The cafe offers a practical training programme for anyone who wants to work within the hospitality and catering industry. They offer a combination of hands on experience in the cafe alongside the opportunity to gain skills for employment, training and personal development.
You can read more about the cafe here.
Vinnie’s, Blackfriars Ouseburn
We were thrilled to visit Vinnie’s recently and learn more about the work being done in the Ouseburn community. Vinnie’s is a drop-in cafe located upstairs in the St. Vincent’s Blackfriars Cafe on a Monday, Tuesday and Wednesday between 11am and 2pm. Run by a team of volunteers, this initiative is aimed at those who are on low incomes or who are homeless to receive a home cooked meal. The project receives donations from the public and from local supermarkets which helps them craft a menu on a weekly basis. They also accept donations to provide food parcels.
River Hotel, Gateshead
Michel Roux Jnr was recently in Gateshead for the launch of the UK’s first hotel which trains young people with autism and learning difficulties. The chef has a long track record of mentoring young people to help them find work in the hospitality industry and agreed to head north to meet the young trainees and officially unveil The Rivers Hotel. Roux said, “What the hospitality industry needs is places like this. It’s not about looking at people’s disabilities, it’s focusing on their abilities and giving them options. It’s been an absolute pleasure and an honour to be able to come and see what is being done here.”
The Rivers Hotel was taken over in early 2016 by the St Camillus Care Group, with the aim of using it as a training facility for young people with learning difficulties and autism to get real, valuable experience of every aspect of the hospitality industry. We visited last summer to try out the food on offer at The Vault, which you can read about here.

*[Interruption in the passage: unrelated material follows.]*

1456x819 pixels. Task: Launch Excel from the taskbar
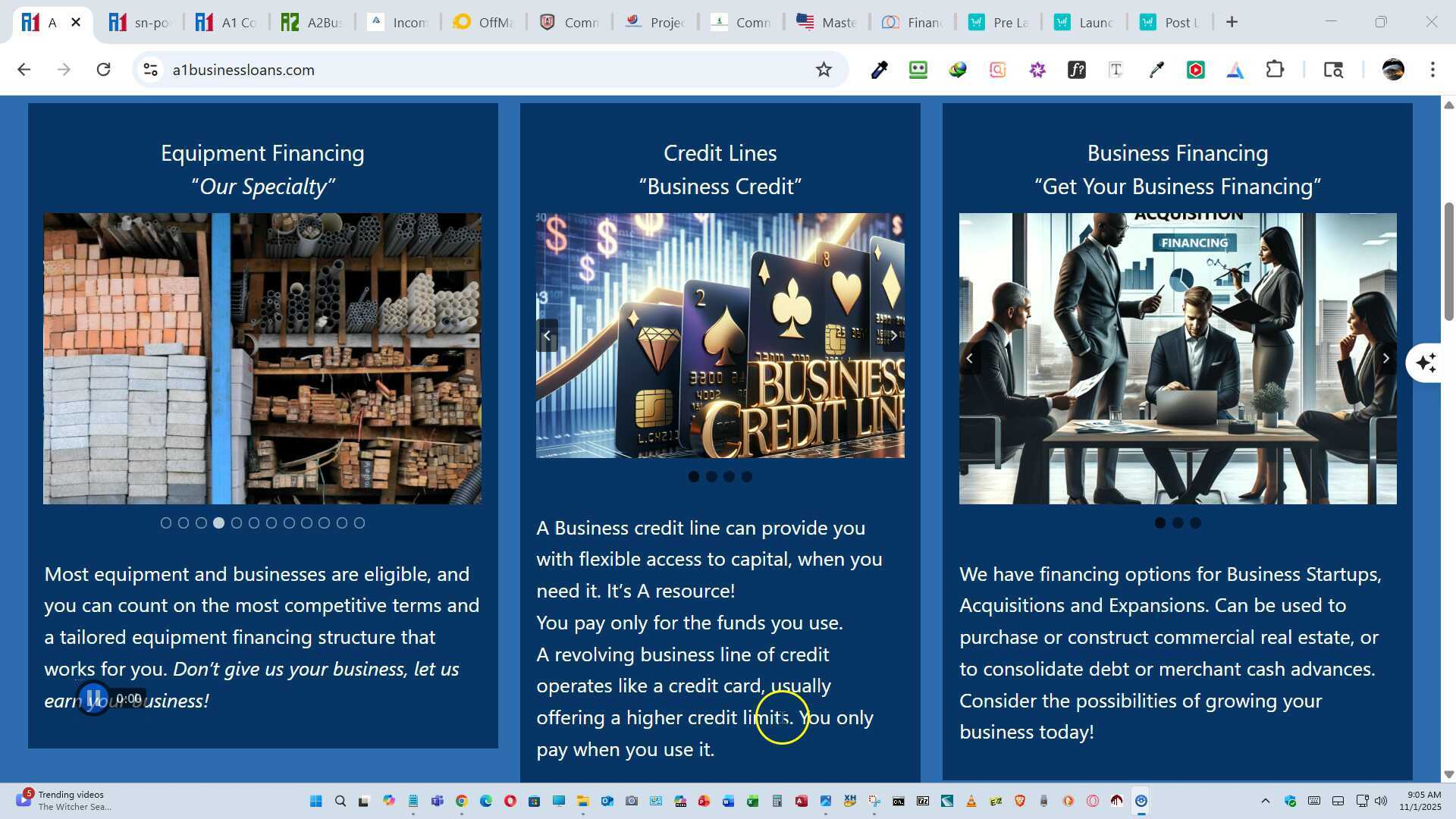coord(752,800)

As someone who has supported Refuse for a while I was thrilled to hear about their latest venture. Currently in the throes of renovating a cafe in Chester-le-Street, the plan is to be up and running unofficially in time to provide food for those in need over the festive period. The USP of this cafe is that it will be serving up food that has been discarded by supermarkets and other shops for being past its ‘best before’ date.

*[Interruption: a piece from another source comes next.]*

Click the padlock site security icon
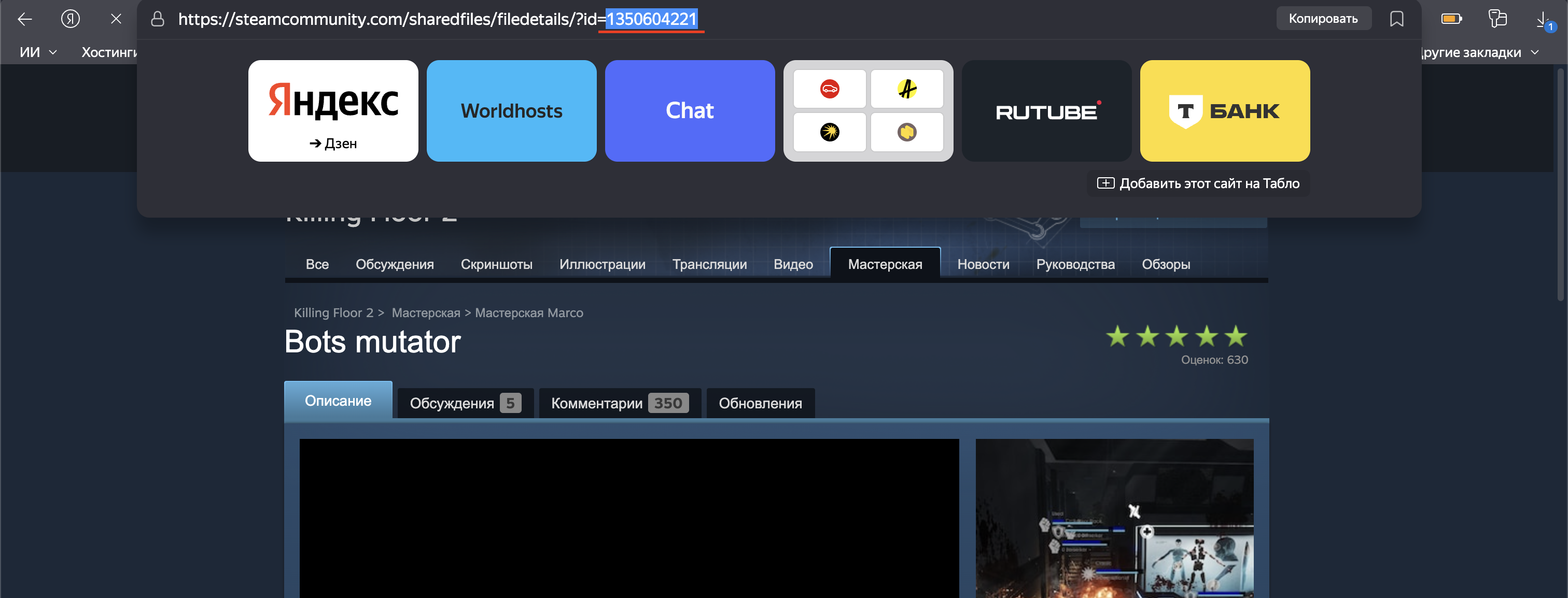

This is not your typical cafe as it will operate on a ‘pay as you feel’ basis. The food I’ve had at the numerous pop-up events I’ve been to has been lovely, and my dietary requirements have been catered for too. I’m looking forward to popping along once the doors have officially opened in the New Year. You can follow the progress on Twitter here.
Chilli Bizarre, Newcastle
After visiting Vinnie’s we noticed a quirky little cafe next door and made a note to pop by to give it a try. What I hadn’t realised was Chilli Bizarre was a front of sorts for a fantastic initiative, and it was only after my visit I discovered more. True to their mission statement (‘Creatively Improving Mental Health’), Chilli Studios provides art and music studio space to individuals with mental health issues from across Newcastle and have established a close-knit community of artists who express themselves across a wide range of creative mediums. This refurbished ethical cafe is bedecked with work created in the studios available to buy, with all the monies going back into Chilli Studios to help them further their community objectives. The menu is limited, especially for those with dietary requirements such as my own, but usually stretches to a bowl of soup of a Jacket Potato with Beans.
For me it was more about the warm welcome and how friendly everyone was with Dinky. A child-friendly environment and a cuppa is usually enough to satisfy me when we’re out and about.
It is worth popping in for a decent cup of coffee and a browse at the art on the walls. Dinky was entertained by a selection of toys and books, so even with little ones in tow you will find they’ll be occupied. Find out more about Chilli Bizarre here.